(Source records)
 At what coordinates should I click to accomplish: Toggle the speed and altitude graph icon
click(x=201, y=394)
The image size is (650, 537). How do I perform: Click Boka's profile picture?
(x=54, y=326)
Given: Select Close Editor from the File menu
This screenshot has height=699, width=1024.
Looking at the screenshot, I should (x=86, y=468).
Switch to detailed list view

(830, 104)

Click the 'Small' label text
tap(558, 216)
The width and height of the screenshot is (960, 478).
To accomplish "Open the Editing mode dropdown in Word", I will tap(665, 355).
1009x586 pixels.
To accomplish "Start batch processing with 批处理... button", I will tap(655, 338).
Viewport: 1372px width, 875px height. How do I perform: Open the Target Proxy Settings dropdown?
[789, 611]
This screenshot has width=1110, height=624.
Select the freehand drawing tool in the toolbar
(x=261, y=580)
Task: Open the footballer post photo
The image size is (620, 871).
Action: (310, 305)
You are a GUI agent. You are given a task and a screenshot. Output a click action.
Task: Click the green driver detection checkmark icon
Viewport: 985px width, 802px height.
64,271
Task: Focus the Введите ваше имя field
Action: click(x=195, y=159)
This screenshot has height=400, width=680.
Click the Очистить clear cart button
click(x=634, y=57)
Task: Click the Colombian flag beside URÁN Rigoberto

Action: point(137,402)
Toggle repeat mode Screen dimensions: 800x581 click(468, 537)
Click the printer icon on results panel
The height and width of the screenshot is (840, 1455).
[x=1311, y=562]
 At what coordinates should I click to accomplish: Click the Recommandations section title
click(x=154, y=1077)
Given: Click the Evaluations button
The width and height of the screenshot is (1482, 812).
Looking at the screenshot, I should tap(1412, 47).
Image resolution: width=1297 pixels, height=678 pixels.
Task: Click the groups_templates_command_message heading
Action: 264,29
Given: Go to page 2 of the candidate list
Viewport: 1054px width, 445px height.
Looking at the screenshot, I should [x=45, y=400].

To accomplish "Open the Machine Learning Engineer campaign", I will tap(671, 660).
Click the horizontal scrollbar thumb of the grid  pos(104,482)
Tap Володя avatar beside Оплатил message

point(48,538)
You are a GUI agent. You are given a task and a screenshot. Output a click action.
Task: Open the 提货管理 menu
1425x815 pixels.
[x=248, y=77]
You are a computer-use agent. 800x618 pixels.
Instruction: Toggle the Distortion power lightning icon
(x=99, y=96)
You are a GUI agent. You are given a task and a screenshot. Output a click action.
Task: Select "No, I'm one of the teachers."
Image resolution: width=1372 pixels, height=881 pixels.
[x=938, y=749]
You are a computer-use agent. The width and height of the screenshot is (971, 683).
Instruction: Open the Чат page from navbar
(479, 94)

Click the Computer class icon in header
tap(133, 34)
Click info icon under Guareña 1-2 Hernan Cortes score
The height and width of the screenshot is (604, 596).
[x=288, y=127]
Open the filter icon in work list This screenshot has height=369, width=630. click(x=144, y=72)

_Task instructions_:
Every line above that carries the string "will" should be copied.

_Exercise answer_:
To accomplish "Open the Editing mode dropdown in Word", I will tap(665, 355).
To accomplish "Start batch processing with 批处理... button", I will tap(655, 338).
To accomplish "Open the Machine Learning Engineer campaign", I will tap(671, 660).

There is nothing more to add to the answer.